Last time I read it, I thought of this (alleged) Karl Rove quote from a 2004 New York Time article about how dreams shape reality.

newsweek.com/national-sleep…
One great thing about "A Dream of a Thousand Cats" is the ambiguity of it.

Is it true that humans changed the world with their dreams? Or is Morpheus simply offering hope to a lost soul?

Gaiman never answers that question, and the story's the stronger for it.

(Sandman #18.)
If it is a lie, it's possible to read the would-be cat messiah in "A Dream of a Thousand Cats" as another of Gaiman's beloved dreamers, characters who are remarkable precisely for their refusal to accept the world as it is.

See also: Joshua Norton.

(Sandman #18.)
"A Dream of a Thousand Cats" is tragic because of the cat messiah's dream is unattainable.

However, the fact that it can never be accomplished also perversely gives the dream some value; it is unfulfillable, and so it can be everlasting.

It's bittersweet.

(Sandman #18.)
And so, the nineteenth issue.

"A Midsummer Night's Dream."

Nothing especially notable about this issue, then. Nothing at all.

(Sandman #19.)
“A Midsummer Night’s Dream” won the World Fantasy Award in 1991, becoming the first (and last) comic book to do so.
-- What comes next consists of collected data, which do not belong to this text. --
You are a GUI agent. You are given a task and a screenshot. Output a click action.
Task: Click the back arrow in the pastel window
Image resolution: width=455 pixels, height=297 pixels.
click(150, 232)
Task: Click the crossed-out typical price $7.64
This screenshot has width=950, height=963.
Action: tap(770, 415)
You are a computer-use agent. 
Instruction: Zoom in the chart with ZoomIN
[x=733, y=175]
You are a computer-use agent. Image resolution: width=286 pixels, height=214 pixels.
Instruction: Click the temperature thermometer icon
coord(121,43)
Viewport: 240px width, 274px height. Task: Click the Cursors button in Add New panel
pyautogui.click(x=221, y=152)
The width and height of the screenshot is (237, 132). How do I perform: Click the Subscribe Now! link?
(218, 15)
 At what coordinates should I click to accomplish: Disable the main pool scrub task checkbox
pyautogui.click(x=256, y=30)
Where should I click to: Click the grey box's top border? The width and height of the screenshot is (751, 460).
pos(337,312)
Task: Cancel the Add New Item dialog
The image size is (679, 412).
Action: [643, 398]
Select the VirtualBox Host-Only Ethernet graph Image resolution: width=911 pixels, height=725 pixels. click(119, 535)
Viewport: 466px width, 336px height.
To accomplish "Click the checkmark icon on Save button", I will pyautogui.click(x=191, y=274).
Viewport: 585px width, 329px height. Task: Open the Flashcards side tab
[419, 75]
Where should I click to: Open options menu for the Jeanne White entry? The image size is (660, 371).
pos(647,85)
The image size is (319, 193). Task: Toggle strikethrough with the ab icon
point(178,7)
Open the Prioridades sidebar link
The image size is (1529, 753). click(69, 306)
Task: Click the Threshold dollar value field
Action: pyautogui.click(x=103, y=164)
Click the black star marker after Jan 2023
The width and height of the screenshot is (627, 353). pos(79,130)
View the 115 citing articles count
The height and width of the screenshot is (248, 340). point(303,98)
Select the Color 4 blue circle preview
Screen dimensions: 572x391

The organisation created a special category for comics afterwards, in a cynical ploy to keep them away from the “real” awards.

articles.chicagotribune.com/1991-12-20/fea…
This type of awards ring-fencing is quite common, particularly with media and upon which the establishment look down.

That victory for “A Midsummer Night’s Dream” came a year before “Beauty and the Beast” surprised everyone by earning a “Best Picture” nomination.
“Beauty and the Beast” and “A Midsummer Night’s Dream” crashes pretty big glass ceilings for their media.

In a way that those awards bodies weren’t ready for.

I suspect that’s a large part of the appeal of “A Midsummer Night Dream.”
So, I should be upfront here. I like "A Midsummer Night's Dream" a lot, but also substantially less than most.

I much prefer, for example, the two stories either side of it. And many of the later stand-alones.

(Sandman #19.)
I suspect a large part of that is my fault.

As a teenager, and even now, I felt it was a lot easier to empathise with a cat that thought the world was broken or somebody horrified and anxious about their own body than to identify with William Shakespeare.

(Sandman #19.)
I was also, and still am, a little wary about "A Midsummer Night's Dream."

It struck me as a variant on the "comics for grown-ups", flattering its reader with in-jokes about Shakespeare and seeming more consciously "literary" than the series had been.

(Sandman #19.)
I've softened on it with each re-read.

Mostly because it's clear that "A Misummer Night's Dream" means a lot to Gaiman.

Reading the script in the Absolute Edition also helped. Gaiman's tone was candour and trepidation, unsure if the story would work.

(Sandman #19.)
One of the most interesting aspects of "A Midsummer Night's Dream" and the last issue is the implicit connection Gaiman makes between himself and William Shakespeare.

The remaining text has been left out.